Although little is known about such huge distributed systems, one guiding principle is clear: avoid centralized components, tables, and algorithms (see Fig. 1-15). Having a single mail server for 50 million users would not be a good idea. Even if it had enough CPU and storage capacity, the network capacity into and out of it would surely be a problem. Furthermore, the system would not tolerate faults well. A single power outage could bring the entire system down. Finally, most mail is local. Having a message sent by a user in Marseille to another user two blocks away pass through a machine in Paris is not the way to go.
Concept | Example |
---|---|
Centralized components | A single mail server for all users |
Centralized tables | A single on-line telephone book |
Centralized algorithms | Doing routing based on complete information |
Fig. 1-15. Potential bottlenecks that designers should try to avoid in very large distributed systems.

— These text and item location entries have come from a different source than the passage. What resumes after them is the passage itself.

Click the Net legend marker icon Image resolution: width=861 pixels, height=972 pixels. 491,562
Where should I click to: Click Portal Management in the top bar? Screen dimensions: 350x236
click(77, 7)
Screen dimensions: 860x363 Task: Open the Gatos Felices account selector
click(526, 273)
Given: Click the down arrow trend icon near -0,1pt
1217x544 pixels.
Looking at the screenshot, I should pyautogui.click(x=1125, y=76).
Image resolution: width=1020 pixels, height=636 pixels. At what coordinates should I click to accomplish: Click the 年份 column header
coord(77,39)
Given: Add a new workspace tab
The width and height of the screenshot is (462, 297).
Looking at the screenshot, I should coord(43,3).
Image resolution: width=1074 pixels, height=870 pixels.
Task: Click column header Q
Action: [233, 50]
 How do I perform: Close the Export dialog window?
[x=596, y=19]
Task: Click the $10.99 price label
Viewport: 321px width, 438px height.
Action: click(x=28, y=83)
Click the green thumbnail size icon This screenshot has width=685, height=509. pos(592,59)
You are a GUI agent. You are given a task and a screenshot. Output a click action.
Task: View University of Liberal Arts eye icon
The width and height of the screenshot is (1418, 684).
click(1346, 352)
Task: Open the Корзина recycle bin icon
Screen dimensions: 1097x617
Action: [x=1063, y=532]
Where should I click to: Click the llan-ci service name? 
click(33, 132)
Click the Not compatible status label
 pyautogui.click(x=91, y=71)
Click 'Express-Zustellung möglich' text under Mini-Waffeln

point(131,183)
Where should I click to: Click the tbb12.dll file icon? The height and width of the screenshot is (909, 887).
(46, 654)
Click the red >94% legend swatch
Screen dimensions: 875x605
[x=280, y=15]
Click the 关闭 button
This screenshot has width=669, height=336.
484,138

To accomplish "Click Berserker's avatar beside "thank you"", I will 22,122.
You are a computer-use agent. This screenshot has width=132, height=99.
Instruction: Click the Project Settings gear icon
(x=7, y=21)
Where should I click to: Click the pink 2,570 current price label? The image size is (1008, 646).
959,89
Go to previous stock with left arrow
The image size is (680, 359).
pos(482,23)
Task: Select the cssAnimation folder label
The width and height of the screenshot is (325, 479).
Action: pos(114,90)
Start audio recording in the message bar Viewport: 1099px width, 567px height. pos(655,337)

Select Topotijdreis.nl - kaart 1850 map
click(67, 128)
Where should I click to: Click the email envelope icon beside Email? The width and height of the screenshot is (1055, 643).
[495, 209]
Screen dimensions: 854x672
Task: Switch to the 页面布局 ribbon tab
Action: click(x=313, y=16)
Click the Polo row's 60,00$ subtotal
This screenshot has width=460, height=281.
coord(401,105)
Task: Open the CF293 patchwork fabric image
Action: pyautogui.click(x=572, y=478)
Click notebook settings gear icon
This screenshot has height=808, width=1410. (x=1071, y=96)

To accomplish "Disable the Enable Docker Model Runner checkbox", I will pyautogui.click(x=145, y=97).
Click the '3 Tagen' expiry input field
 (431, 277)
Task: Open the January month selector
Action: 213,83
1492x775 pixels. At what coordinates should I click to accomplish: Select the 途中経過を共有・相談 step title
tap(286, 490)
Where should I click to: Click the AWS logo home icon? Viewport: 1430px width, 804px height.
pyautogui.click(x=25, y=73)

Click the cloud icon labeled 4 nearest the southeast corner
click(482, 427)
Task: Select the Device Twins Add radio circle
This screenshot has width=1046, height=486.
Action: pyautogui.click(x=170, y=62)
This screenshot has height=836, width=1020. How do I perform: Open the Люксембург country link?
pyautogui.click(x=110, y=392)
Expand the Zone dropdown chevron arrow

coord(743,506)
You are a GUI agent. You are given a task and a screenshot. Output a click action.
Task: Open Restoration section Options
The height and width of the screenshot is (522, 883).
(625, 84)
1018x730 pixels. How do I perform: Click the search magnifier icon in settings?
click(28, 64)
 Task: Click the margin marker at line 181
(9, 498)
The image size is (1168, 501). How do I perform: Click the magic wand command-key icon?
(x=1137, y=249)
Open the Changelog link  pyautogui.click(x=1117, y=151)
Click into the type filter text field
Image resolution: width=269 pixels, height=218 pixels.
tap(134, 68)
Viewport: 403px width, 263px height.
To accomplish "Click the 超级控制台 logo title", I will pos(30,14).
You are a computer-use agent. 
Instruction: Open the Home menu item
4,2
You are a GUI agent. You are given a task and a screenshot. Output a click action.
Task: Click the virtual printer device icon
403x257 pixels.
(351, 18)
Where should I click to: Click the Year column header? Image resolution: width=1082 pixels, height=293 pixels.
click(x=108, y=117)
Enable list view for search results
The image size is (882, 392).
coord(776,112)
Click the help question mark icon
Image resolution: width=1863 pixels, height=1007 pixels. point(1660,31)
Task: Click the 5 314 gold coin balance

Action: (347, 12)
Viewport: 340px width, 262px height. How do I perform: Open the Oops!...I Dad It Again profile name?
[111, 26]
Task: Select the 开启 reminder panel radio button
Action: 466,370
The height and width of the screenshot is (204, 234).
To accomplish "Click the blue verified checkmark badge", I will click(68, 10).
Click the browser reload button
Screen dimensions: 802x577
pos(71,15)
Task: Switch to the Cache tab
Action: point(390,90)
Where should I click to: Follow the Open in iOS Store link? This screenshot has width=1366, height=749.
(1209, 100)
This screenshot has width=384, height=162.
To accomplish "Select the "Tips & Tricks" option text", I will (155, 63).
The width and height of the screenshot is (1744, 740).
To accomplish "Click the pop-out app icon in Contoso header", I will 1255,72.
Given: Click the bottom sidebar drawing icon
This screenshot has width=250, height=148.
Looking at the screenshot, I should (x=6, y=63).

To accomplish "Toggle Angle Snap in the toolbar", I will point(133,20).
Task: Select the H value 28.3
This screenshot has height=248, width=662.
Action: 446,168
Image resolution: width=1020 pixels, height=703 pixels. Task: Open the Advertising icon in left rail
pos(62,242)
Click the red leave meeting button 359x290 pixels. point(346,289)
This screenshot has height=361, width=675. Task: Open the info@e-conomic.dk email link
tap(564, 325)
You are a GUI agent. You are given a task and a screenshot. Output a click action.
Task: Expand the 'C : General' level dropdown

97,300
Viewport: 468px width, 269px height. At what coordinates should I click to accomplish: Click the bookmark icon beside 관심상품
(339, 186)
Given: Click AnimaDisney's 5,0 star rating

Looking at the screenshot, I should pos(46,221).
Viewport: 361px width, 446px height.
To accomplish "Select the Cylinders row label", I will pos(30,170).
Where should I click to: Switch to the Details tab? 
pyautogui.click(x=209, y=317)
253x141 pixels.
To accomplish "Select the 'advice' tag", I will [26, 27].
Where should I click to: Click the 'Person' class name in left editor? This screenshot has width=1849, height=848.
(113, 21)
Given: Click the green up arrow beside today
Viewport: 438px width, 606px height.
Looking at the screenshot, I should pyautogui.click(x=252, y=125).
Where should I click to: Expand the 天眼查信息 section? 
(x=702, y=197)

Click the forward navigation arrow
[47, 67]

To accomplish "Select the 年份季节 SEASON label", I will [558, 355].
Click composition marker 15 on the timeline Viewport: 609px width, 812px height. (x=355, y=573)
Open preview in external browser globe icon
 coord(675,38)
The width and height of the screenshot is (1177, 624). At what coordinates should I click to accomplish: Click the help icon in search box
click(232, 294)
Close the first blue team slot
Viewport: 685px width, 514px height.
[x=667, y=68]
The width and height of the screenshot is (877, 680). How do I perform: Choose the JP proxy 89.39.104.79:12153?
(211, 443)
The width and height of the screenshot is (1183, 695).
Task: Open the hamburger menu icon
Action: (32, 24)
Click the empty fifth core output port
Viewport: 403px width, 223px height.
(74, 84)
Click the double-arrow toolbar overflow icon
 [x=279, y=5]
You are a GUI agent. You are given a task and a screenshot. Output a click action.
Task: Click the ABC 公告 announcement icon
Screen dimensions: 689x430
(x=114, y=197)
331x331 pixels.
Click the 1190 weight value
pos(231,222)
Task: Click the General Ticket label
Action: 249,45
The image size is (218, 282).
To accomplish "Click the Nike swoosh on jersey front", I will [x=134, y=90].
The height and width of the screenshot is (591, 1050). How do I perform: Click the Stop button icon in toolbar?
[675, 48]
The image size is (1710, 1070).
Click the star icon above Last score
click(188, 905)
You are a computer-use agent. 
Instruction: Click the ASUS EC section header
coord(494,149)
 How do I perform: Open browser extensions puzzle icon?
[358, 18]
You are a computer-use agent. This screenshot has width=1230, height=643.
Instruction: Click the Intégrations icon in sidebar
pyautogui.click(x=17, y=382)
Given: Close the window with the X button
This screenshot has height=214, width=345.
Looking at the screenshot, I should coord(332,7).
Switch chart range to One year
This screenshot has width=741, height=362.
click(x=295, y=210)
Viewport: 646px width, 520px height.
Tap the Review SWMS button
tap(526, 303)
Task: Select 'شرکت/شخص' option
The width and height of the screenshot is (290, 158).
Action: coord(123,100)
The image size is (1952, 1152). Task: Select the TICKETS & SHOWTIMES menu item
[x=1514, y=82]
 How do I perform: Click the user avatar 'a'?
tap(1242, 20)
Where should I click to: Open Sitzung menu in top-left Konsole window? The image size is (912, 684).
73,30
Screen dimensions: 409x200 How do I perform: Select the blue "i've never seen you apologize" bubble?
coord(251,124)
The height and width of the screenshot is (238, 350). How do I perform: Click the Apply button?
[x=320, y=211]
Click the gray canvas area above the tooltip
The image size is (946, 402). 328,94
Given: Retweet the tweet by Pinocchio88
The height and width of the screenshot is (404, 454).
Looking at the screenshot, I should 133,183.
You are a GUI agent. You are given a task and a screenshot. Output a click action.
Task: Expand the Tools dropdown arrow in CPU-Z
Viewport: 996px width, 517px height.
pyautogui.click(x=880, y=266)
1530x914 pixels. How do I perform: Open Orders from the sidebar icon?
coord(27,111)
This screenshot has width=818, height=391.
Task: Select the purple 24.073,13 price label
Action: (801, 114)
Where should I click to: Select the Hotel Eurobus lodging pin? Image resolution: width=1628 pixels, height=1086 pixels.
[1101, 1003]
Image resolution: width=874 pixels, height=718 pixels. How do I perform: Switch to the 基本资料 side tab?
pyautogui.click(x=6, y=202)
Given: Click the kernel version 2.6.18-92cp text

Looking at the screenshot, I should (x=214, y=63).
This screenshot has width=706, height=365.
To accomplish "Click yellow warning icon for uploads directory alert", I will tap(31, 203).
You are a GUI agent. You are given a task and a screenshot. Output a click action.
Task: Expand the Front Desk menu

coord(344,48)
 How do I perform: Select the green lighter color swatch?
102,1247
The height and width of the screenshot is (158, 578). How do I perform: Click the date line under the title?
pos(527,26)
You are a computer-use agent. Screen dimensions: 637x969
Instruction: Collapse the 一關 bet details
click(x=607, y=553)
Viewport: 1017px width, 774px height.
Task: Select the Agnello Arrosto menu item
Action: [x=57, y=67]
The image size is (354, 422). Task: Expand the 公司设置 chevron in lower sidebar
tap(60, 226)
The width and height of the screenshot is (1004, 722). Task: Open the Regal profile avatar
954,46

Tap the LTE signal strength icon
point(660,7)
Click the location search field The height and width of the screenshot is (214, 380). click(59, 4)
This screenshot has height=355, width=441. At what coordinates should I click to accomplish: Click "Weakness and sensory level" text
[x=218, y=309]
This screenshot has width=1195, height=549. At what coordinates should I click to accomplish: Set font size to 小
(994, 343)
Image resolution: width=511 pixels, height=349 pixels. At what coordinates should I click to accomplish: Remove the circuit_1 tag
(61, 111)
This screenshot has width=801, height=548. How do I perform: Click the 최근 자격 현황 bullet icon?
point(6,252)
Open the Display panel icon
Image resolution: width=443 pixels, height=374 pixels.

Centralized tables are almost as bad as centralized components. How should one keep track of the telephone numbers and addresses of 50 million people? Suppose that each data record could be fit into 50 characters. A single 2.5-gigabyte disk would provide enough storage. But here again, having a single data base would undoubtedly saturate all the communication lines into and out of it. It would also be vulnerable to failures (a single speck of dust could cause a head crash and bring down the entire directory service). Furthermore, here too, valuable network capacity would be wasted shipping queries far away for processing.
Finally, centralized algorithms are also a bad idea. In a large distributed system, an enormous number of messages have to be routed over many lines. From a theoretical point of view, the optimal way to do this is collect complete information about the load on all machines and lines, and then run a graph theory algorithm to compute all the optimal routes. This information can then be spread around the system to improve the routing.